在Docker容器里也找到了下载的产物:

~/.cache/.wasm-pack# ls
wasm-bindgen-bf5e6b635dbd98f1  wasm-opt-fc03871f1779aa83

~/.cache/.wasm-pack/wasm-bindgen-bf5e6b635dbd98f1# ls -l
total 14408
-rwxr-xr-x 1 root root 5223592 May 16 06:41 wasm-bindgen
-rwxr-xr-x 1 root root 9526968 May 16 06:41 wasm-bindgen-test-runner

~/.cache/.wasm-pack/wasm-opt-fc03871f1779aa83/bin# ls -l
total 11060
-rwxr-xr-x 1 root root 11324160 Nov 22  2022 wasm-opt

~/.cache/.wasm-pack# du -sh
25M     .

就是这两个文件夹比较坑爹,下载了25M的资源,而且还是从GitHub上下载的,就我们的国情,是多么忧桑的一件事。

有些好奇为什么要这么做,因为我们前面也说了,就是下载完成前生成的产物也没有问题。找了下相关记录,在CHANGELOG.md里找到一段:

 - **coordinating wasm-bindgen versions and installing from binaries for improved speed - [datapup], [issue/146] [pull/244] [pull/324]**

      This is the true gem of this release. Have you been frustrated by how long `wasm-pack` takes to
      run? Overusing `--mode no-install`? This is the release you're looking for.

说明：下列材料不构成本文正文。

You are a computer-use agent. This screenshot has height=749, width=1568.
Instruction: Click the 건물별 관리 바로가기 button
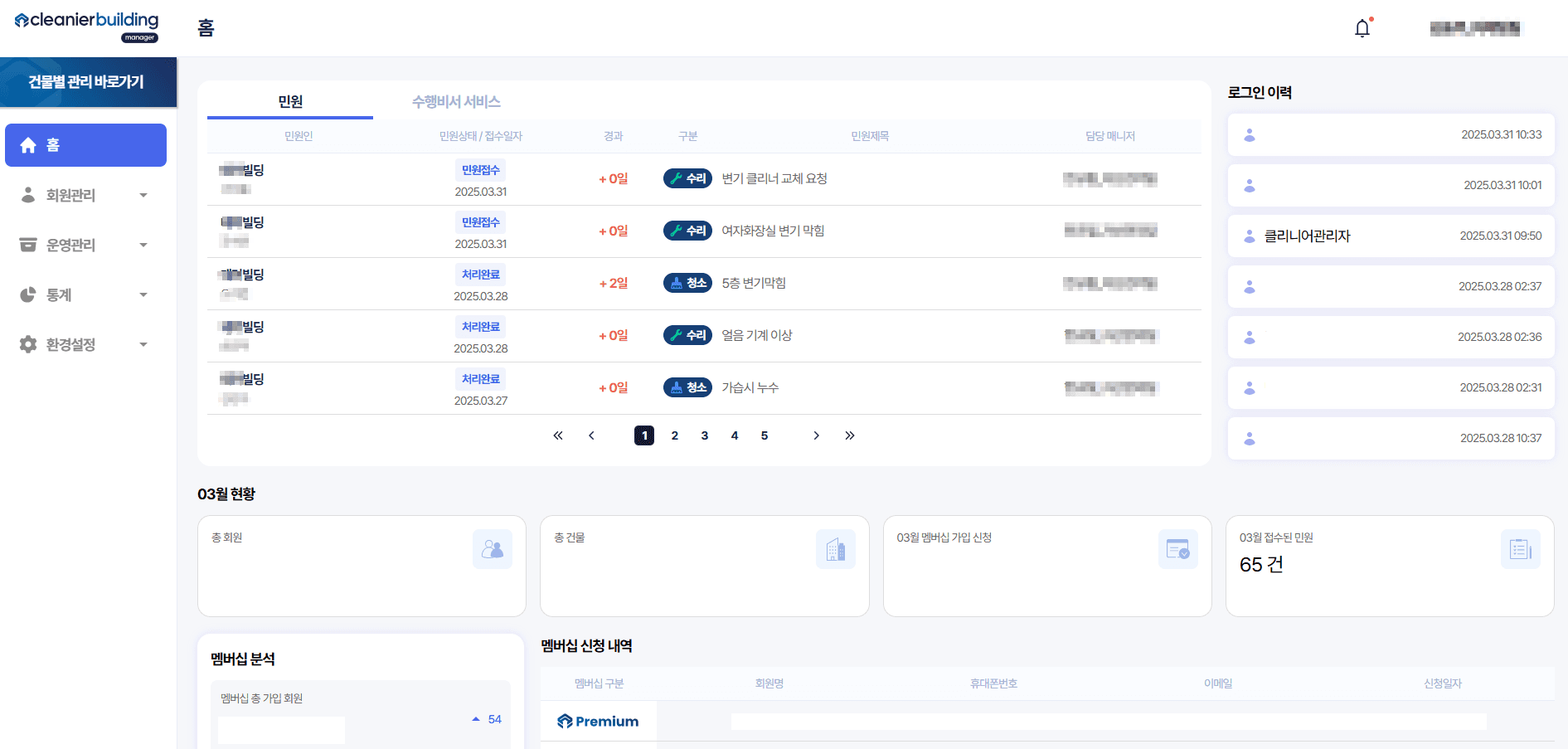[89, 82]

      Many releases back we realized that folks were struggling to keep the `wasm-bindgen` library
      that their project used in sync with the `wasm-bindgen` CLI application which `wasm-pack`
      runs for you. This became such an issue that we opted to force install `wasm-bindgen` to ensure
      that every `wasm-pack` user had the latest version.

      Like many technical solutions, this solved our original problem, but caused a new one. Now, we
      we are forcing a `cargo install` of `wasm-bindgen` on every run, and that means downloading
      and compiling `wasm-bindgen` everytime you want to run `wasm-pack`. That's unacceptable!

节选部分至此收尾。